Gov. tells officials to retain parole records after documents on slaying suspect destroyed
By Don Thompson, APTuesday, March 9, 2010
Governor: Retain parole records on sex offenders
SACRAMENTO, Calif. — Gov. Arnold Schwarzenegger on Tuesday ordered California corrections officials to keep sex offenders’ parole records indefinitely after he learned the files of a man now charged with killing a 17-year-old girl had been destroyed.
The Department of Corrections and Rehabilitation disclosed the documents on John Albert Gardner III had been destroyed in a response Friday to a records request by The Associated Press.
Gardner pleaded guilty in 2000 to committing lewd and lascivious acts on a 13-year-old girl. Officials said his parole file was destroyed last fall, just a year after he completed three years of parole supervision.
Schwarzenegger called the practice unacceptable. He also told the department to make as much information available to the public as legally possible.
Department spokesman Oscar Hidalgo said 10,000 ex-convicts each month are placed on or released from parole.
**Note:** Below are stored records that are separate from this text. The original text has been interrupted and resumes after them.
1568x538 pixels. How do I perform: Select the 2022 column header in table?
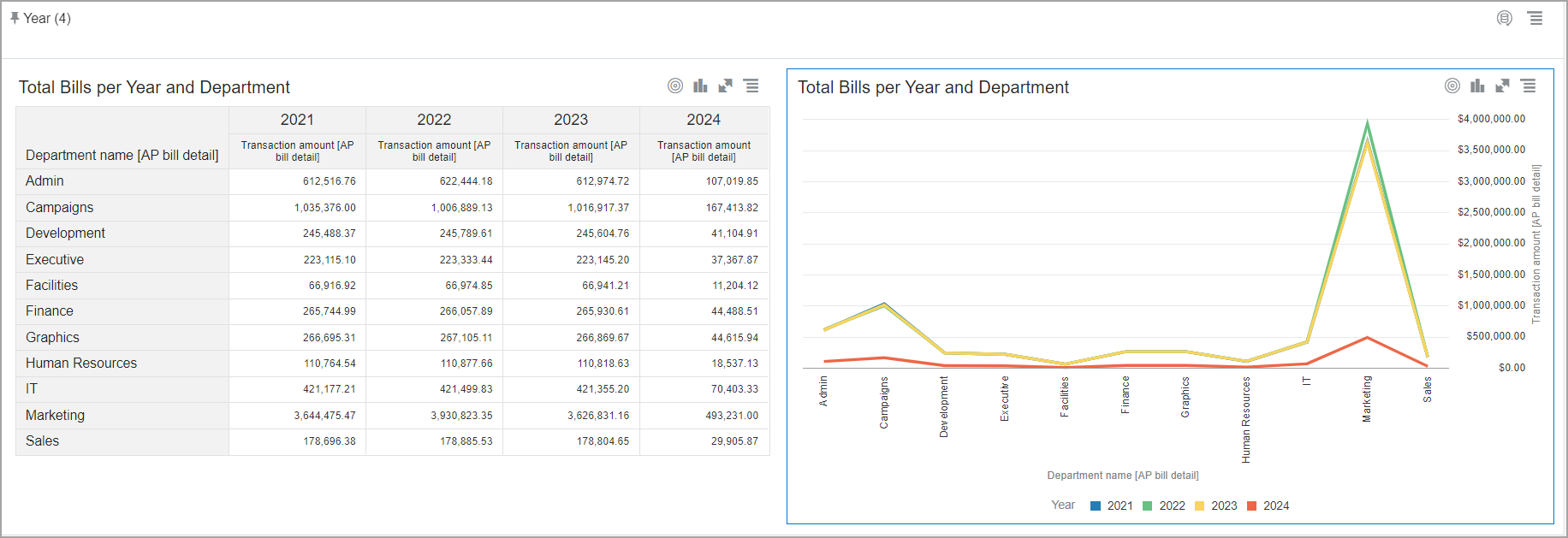point(434,120)
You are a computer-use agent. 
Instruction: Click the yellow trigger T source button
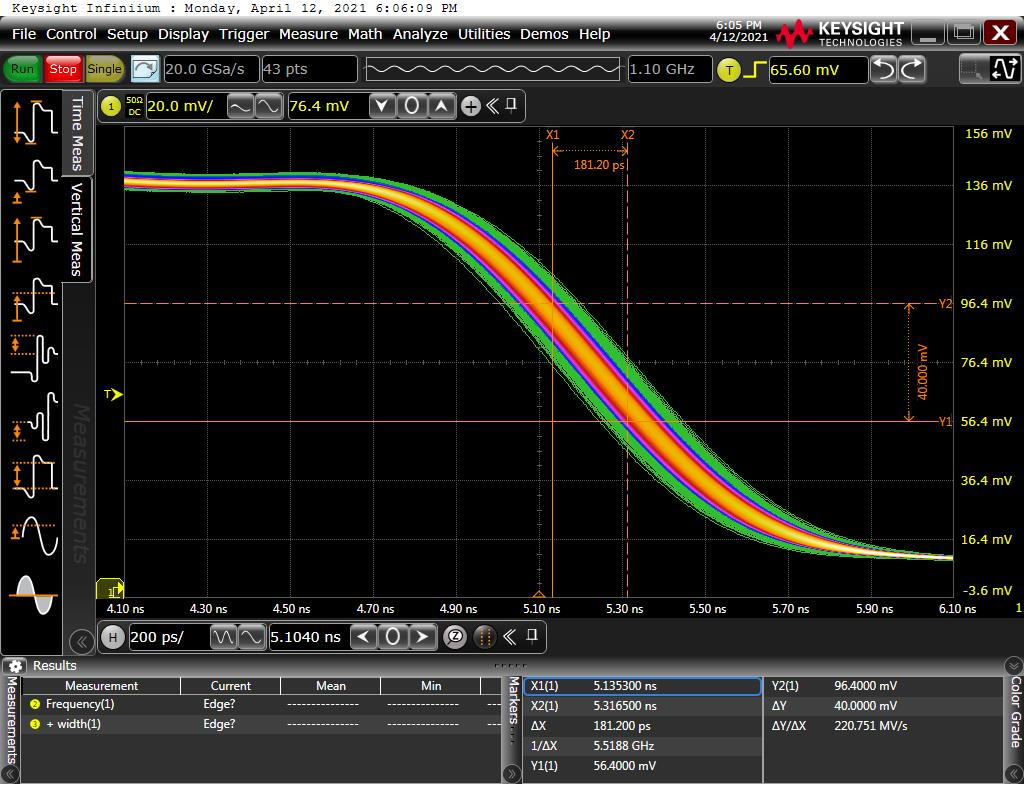click(729, 69)
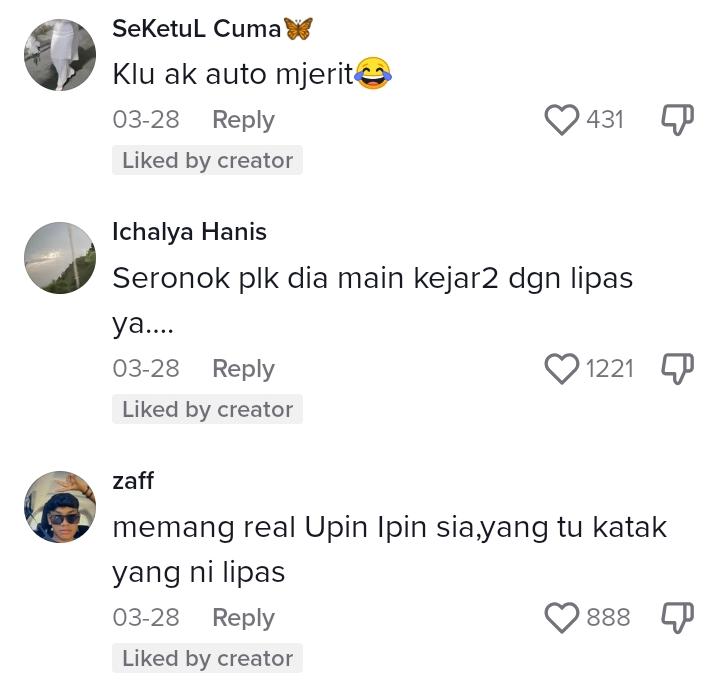Viewport: 720px width, 682px height.
Task: Reply to zaff's comment
Action: pyautogui.click(x=243, y=618)
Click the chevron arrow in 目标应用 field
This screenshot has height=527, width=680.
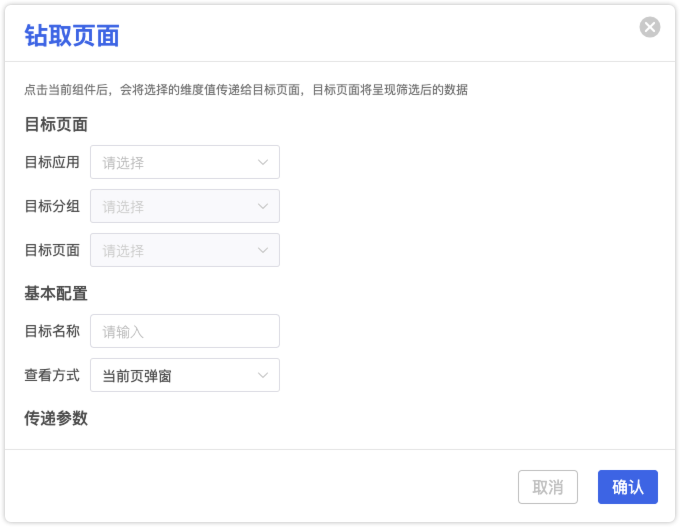(x=263, y=162)
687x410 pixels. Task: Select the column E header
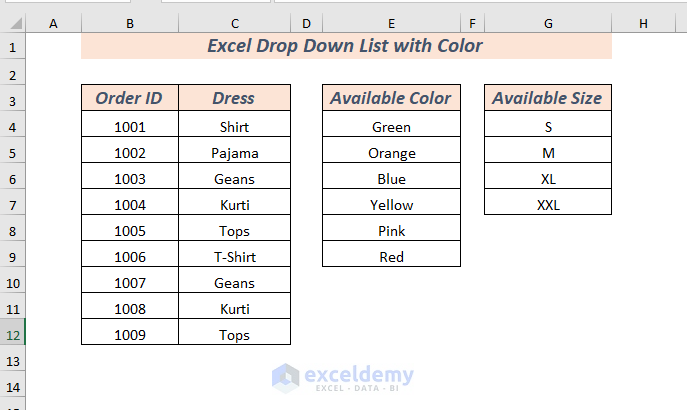point(391,23)
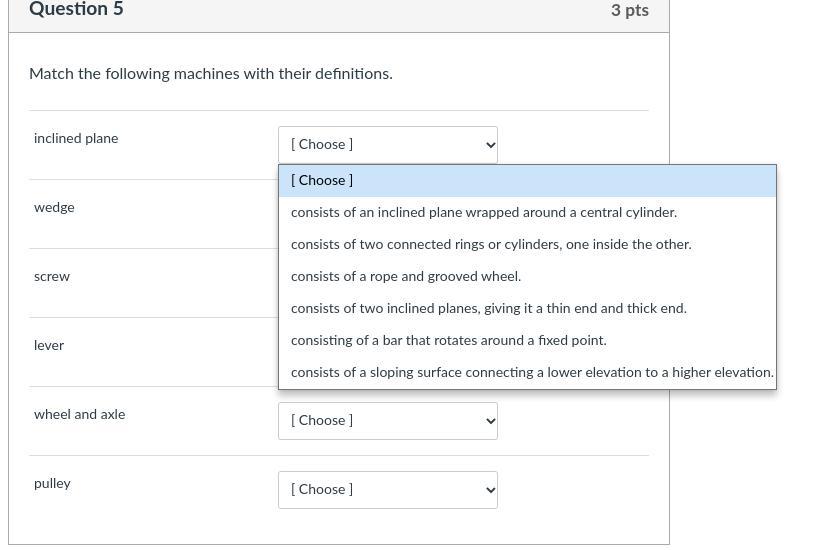Expand the pulley answer dropdown
This screenshot has height=550, width=822.
click(387, 490)
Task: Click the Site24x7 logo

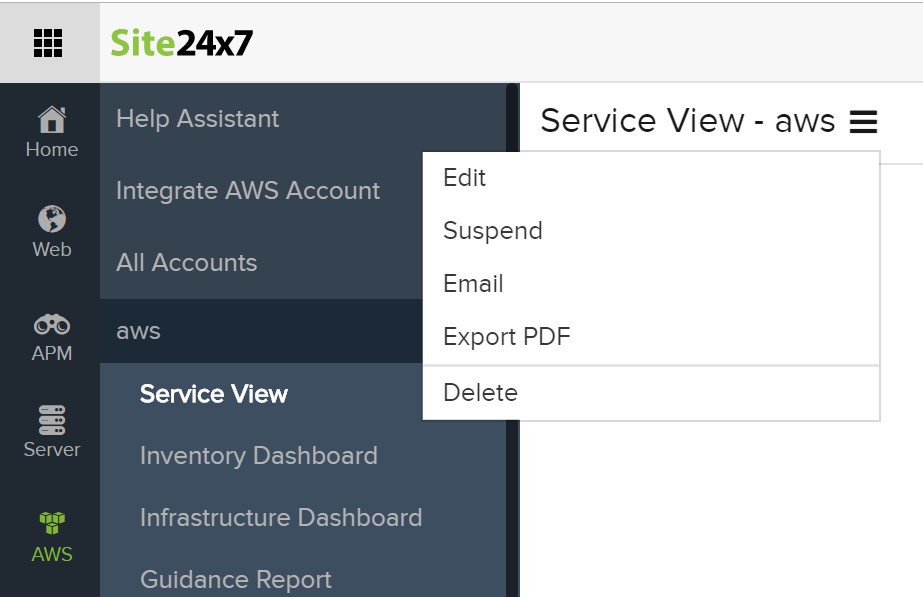Action: [x=181, y=43]
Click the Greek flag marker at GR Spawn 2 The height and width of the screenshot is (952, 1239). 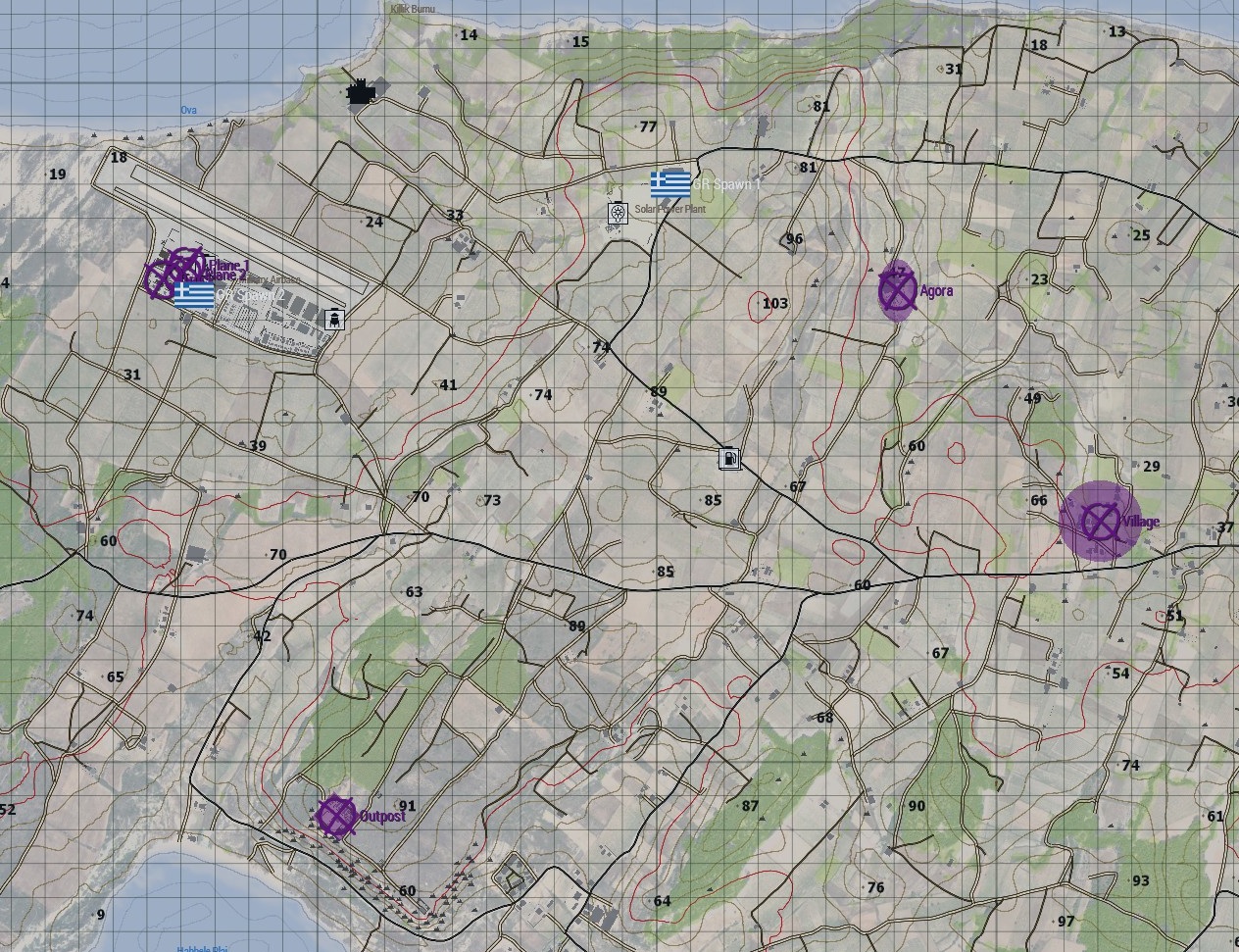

The system would be overwhelmed by paper records if it didn’t destroy field notes kept by agents, he said.
However, he also disclosed Monday that portions of parole files, including those of Gardner, are transferred to central files and retained for 30 years.
Release of information from those files is governed by privacy laws, and in Gardner’s case by an ongoing investigation and a gag order imposed by a San Diego County judge.
The department is reviewing what portions of Gardner’s central file can be made public, Hidalgo said.
Schwarzenegger’s order came hours after Assemblyman Nathan Fletcher, R-San Diego, asked the department’s inspector general to investigate whether records were improperly destroyed.
Gardner has pleaded not guilty to murdering Chelsea King in San Diego County and to the attempted rape of another woman.